Bevande a burocrazia zero: l’esempio (virtuoso) di Pescara

Pescara è il solo, unico capoluogo di provincia italiano, dove il consumo di una bevanda, che si tratti di una bibita o di una birra, in una attività artigianale come una pizzeria non sia sottoposto a una montagna di permessi.

 

L’eccezione virtuosa viene certificata dall’indagine nazionale realizzata da CNA Agroalimentare in collaborazione con CNA Commercio e Turismo, che nel suo report periodico dal titolo “Comune che vai, burocrazia che trovi”, ha provato stavolta a testare il polso alle difficoltà disseminate sul percorso delle imprese artigiane alle prese con i problemi di vendita e diffusione dei loro prodotti, soprattutto in presenza di una significativa modifica degli stili di vita e delle conseguenze che ciò comporta sui consumi alimentari.

 

“Negli ultimi anni – spiega così lo studio – la società italiana ha subìto profonde trasformazioni.
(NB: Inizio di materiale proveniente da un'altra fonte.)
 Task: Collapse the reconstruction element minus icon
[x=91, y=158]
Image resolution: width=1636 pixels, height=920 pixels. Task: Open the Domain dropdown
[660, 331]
Si annotano a livello sociale nuovi trend del cibo che segnalano una progressiva riduzione del tempo trascorso in cucina. Peraltro, l’aumento dell’occupazione e delle ore lavorative ha favorito il diffondersi di pasti veloci, consumati al di fuori delle mura domestiche e, quindi, l’offerta di soluzioni più rispondenti alla ristrettezza temporale delle pause e alla necessità di contenere i costi, senza sacrificare la qualità”.

 

Ne deriva, così, un incremento del fenomeno del consumo di cibo sul posto, che ha assunto di recente una dimensione significativa, stimata dalla confederazione artigiana in una spesa annuale pro-capite, per mangiar fuori casa, che supera i 1520 euro; quota significativa di mercato che tuttavia non favorisce le attività del comparto artigiano, fortemente penalizzate, nel campo della somministrazione, da norme più restrittive, che arrivano a prevedere oltre 20 diversi adempimenti vari, incluse le ore di formazione previste per la somministrazione di alimenti e bevande.

 

L’eccezione virtuosa rappresentata dalla città adriatica è rafforzata dal confronto con le altre realtà. Perché, spiega la CNA, “nella quasi totalità dei comuni presi a riferimento alle imprese artigiane non è consentita la vendita di prodotti altrui che risultino strumentali all’esercizio dell’attività. Un dato che dimostra in modo inequivocabile come, su questo punto, la legge quadro sull’artigianato sia stata sostanzialmente ignorata”. A Pescara, insomma, è risparmiata alle piccole attività artigiane l’imponente mole di adempimenti richiesti altrove per consentire il consumo sul posto.

 

Di cosa si stia parlando, dal punto di vista quantitativo, lo confermano i numeri a corredo della ricerca: sono quasi 120mila le imprese interessate in Italia, con circa 400mila addetti, di cui oltre 71mila tra pizzerie, rosticcerie, friggitorie, birrerie; circa 13mila tra gelaterie e pasticcerie; più di 33mila tra laboratori adibiti alla produzione di prodotti da forno e farinacei.

 

“Il risultato conseguito – commenta il direttore provinciale della CNA, Carmine Salce – è frutto di un importante lavoro di concertazione realizzato negli anni passati con l’amministrazione comunale. Un metodo, fondato sull’ascolto delle esigenze delle categorie interessate che ci ha permesso di raggiungere un risultato importante, a vantaggio di imprese e consumatori”.